Eu era pequena, mas
lembro bem. Lavar a roupa, na casa da minha vó, tinha significado de aventura.
Quando ela começava a recolher a trouxa, a gente já se preparava. Na pequena
casa de madeira alaranjada, onde ela vivia com meu avô, na comunidade de João
Arreghi, não tinha água encanada. Daí que a simples tarefa de lavar a roupa não
podia ser realizada ali mesmo.Era preciso fazer uma longa caminhada até a
“sanga”, que era como todos chamavam a pequena nascente que brotava no meio do
descampado. O olho d´água vertia e formava um pequeno lago, todo cheio de
pedras redondas. A água era tão clarinha que se podia ver o fundo, bem como
toda a vida minúscula que pululava por ali.
A “sanga” era o espaço
da alegria e do espanto. Nos dias de calor - que era o tempo das férias – não
havia nada melhor do que aquelas tardes a farfalhar no riacho, inventando
brincadeiras, tentando capturar os peixinhos pequenos que dividiam a água com
nossa balbúrdia. E a imagem da minha vó, revirando as toalhas no gesto típico
da lavadeira de rio, nunca saiu das minhas retinas. Era uma cena de beleza, de
força, de domínio. Ao longe, meu avô acenava, vez em quando, entretido na
tarefa cotidiana de cuidar das taipas que cercavam o arroz. Mais tarde, se
reunia com a gente, para a merenda, que ele mesmo preparava e levava, para
saborearmos enquanto a roupa quarava ao sol. E assim, depois de toda a festa da
lavação, no final da tarde, voltávamos com as bacias cheias, e tudo era
pendurado no varal atrás da casa.
Quando a noite descia
e acendiam-se os lampiões de gás, a gente jantava ouvindo o cricrilar dos
grilos, enquanto a brisa quentinha fazia esvoaçar a roupa. Ela secaria devagar,
misturando vento, orvalho e depois o sol da manhã. Talvez por isso tivesse
aquele cheiro bom, num tempo em que ninguém sonhava com amaciante. Era uma vida
dura, a dos meus avós, mas recheada de pequenos espaços de ternura. Meu avô era
a criatura mais doce que eu já conheci e os verões na sua casa fortaleceram em
mim esses sentimentos.
Não sei se é por conta
dessas imagens bucólicas da minha infância na casa do vô, mas, para mim, lavar
a roupa tem um quê de ritual. Durante muito tempo vivi em quitinetes, onde não
havia tanque, e aquele infortúnio pesava sobre mim. Precisou passar muito tempo
até que eu pudesse morar numa casinha onde, altaneiro, o tanque ocupa espaço
central. E, quando chega o domingo eu revivo todo o percurso daquele longinquo
tempo em João Arreghi. Passo por todos os cômodos recolhendo a roupa que se
forma em trouxa.

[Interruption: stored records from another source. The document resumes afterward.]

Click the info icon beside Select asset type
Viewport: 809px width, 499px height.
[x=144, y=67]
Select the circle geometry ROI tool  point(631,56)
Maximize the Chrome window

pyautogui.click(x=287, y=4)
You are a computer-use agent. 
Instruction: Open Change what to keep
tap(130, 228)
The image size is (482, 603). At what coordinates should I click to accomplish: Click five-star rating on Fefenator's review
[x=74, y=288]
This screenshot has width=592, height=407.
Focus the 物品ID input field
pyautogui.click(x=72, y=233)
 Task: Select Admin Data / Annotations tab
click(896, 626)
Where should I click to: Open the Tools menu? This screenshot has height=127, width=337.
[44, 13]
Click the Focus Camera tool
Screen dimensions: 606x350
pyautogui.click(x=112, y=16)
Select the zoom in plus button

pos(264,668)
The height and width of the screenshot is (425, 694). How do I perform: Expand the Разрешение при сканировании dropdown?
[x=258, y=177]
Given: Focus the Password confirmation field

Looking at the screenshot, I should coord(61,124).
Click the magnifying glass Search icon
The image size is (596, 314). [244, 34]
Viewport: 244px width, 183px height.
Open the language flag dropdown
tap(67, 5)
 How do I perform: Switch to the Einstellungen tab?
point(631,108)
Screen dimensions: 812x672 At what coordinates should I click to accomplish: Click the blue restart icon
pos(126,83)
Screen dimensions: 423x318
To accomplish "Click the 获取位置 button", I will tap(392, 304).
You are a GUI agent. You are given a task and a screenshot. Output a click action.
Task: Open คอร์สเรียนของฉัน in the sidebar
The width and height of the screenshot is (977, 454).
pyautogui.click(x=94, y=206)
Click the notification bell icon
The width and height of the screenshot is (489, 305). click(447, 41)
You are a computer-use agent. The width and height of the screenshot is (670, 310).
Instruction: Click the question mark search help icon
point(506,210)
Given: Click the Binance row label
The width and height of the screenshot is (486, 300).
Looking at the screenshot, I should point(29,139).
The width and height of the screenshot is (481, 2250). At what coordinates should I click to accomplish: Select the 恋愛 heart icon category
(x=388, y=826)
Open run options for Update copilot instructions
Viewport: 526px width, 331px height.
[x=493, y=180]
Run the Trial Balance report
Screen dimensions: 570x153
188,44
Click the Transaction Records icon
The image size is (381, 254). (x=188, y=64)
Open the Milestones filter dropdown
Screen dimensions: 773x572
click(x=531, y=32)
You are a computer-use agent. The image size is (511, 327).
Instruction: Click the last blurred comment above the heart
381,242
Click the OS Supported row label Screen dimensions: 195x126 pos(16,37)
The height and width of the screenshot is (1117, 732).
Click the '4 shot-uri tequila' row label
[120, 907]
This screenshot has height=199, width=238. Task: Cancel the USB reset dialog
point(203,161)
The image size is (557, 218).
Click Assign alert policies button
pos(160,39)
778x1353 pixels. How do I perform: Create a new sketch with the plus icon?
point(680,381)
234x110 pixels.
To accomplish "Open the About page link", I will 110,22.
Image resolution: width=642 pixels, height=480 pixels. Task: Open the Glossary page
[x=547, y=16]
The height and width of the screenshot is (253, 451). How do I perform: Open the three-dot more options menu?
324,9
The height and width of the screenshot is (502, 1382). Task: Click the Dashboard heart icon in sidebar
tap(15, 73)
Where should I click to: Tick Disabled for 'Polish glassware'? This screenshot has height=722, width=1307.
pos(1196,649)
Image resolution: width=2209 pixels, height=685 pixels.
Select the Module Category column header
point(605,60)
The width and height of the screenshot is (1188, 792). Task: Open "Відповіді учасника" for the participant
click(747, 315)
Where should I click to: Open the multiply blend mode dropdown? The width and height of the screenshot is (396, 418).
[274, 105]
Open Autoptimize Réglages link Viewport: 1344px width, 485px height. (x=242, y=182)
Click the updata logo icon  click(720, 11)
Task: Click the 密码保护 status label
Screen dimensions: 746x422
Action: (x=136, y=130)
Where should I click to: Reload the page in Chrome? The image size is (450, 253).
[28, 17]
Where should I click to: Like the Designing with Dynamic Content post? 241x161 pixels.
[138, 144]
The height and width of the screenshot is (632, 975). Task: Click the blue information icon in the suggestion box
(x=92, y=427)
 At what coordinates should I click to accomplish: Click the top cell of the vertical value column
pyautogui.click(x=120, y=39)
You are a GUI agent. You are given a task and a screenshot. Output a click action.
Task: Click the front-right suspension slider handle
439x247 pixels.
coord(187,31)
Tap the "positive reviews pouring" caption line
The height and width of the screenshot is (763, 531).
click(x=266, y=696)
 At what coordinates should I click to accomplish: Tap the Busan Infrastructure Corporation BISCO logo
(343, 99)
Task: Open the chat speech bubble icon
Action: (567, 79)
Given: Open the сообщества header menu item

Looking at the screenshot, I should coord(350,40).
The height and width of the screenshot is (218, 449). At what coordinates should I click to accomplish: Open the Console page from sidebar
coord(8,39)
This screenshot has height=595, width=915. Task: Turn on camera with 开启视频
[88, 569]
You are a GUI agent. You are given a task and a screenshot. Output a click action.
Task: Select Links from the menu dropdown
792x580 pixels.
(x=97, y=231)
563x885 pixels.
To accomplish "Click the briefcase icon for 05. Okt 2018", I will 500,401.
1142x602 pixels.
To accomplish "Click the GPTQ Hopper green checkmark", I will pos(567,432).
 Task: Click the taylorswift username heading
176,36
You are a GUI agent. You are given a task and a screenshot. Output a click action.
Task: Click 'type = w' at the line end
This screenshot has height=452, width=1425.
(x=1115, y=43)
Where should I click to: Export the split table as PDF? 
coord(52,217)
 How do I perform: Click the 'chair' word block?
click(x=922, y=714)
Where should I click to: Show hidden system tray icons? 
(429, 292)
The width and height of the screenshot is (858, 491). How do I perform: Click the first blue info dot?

Depois, parto com ela para o quintal, onde o tanque,
transbordante, se transforma em sanga. Ali, vou vou lavando, uma a uma, as
roupas, toalhas, lençóis. Girando cada uma naquele girar típico das lavadeiras
de rio, batendo na pedra, destilando, na força do braço, todos os venenos
acumulados. E canto, como cantam as lavadeiras. Da cozinha, meu amor acena,
sorrindo, carregado da mesma ternura que permeava minha meninice.
Então, quando todas as
peças estão esvoaçando no varal, eu sento e fico observando o balanço, vivo e
bruxólico. Posso sentir a quentura do sol, tocando cada roupa, com numa suave
carícia de amor. E elas ficam ali, atravessando a noite, para acumular orvalho,
tal e qual permitia minha vó. Quando secas, posso sentir o mesmo perfume de roupa
limpa, batida na sanga. Por isso me recuso ao mecanicismo da máquina de lavar.
Com ela não poderia sentir a energia viva do ritual de força, de domínio, de
beleza, que encerra o girar da roupa para o baque surdo na pedra. Assim que
essa tarefa cotidiana se reveste de mistérios e de lembranças, todos os
domingos, quando, sem que eu controle, me transformo, de novo, naquela guria
serelepe, que seguia pelo descampado, para o solene ritual de lavar a roupa. E
o que poderia ser um saco, vira espaço de belezas!!!